Bestimmte Bakteriophagen sind in der Lage, den Biofilm aufzulösen, mit dem sich Bakterien gegen Antibiotika resistent machen.  Aktuell befinden wir uns in der präklinischen Phase. Wenn alles gut geht, können wir 2021 die erste klinische Studie durchführen und das Produkt 2024/25 auf den Markt bringen.“

"Phagen werden Antibiotika zwar nicht ersetzen, könnten aber eine sinnvolle Ergänzung dazu bilden. Die Entwicklung wird jedoch noch mehrere Jahre brauchen.“

Mag. Heinz Haberfeld, Landschaftsapotheke Baden

„Bakteriophagen sind nichts Neues, man hat sie nur wiederentdeckt. Ich glaube schon, dass sie Potenzial haben. Das Problem ist, dass man noch zu wenig über ihre Sicherheit und Unbedenklichkeit in der humanen Anwendung weiß. 

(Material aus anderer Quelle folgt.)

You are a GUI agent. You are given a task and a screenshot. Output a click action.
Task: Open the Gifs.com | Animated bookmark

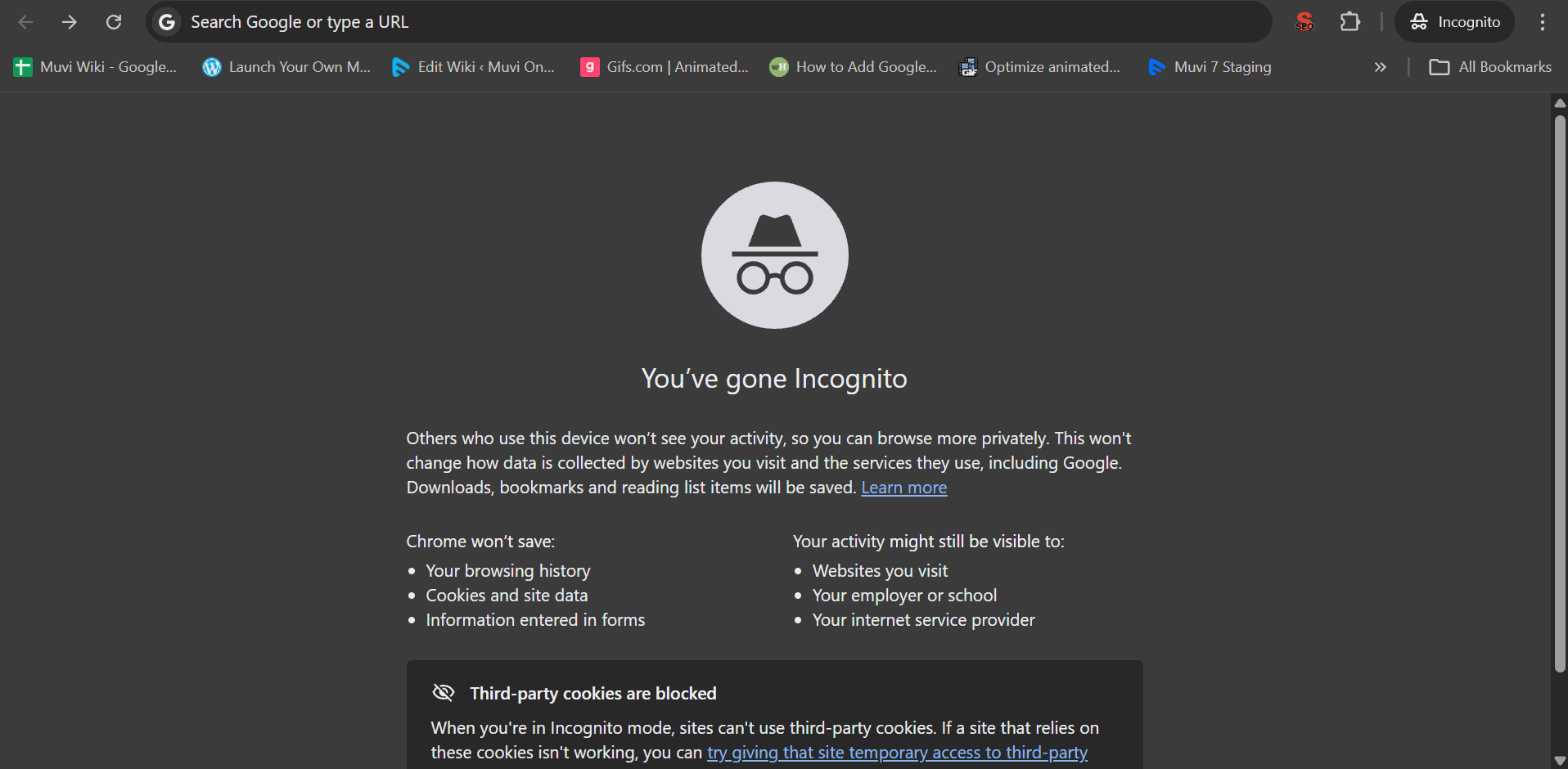[x=665, y=67]
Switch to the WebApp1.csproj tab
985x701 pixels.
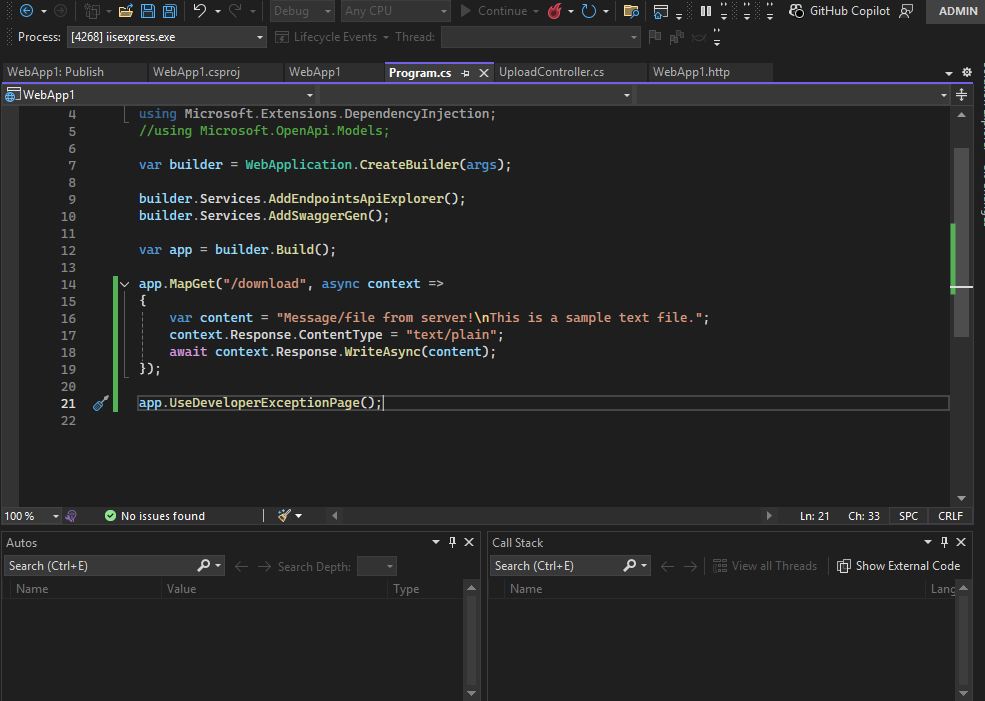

Trotzdem sind sie, gerade in unserer Zeit, in der die WHO die zunehmende Antibiotikaresistenz als eine der großen Herausforderungen postuliert hat, ein sehr interessantes Forschungsgebiet. Antibiotika werden sowohl in der Humanmedizin als auch in der Landwirtschaft und Tierzucht oft zu unkritisch angewendet. So züchten wir uns resistente Keime heran."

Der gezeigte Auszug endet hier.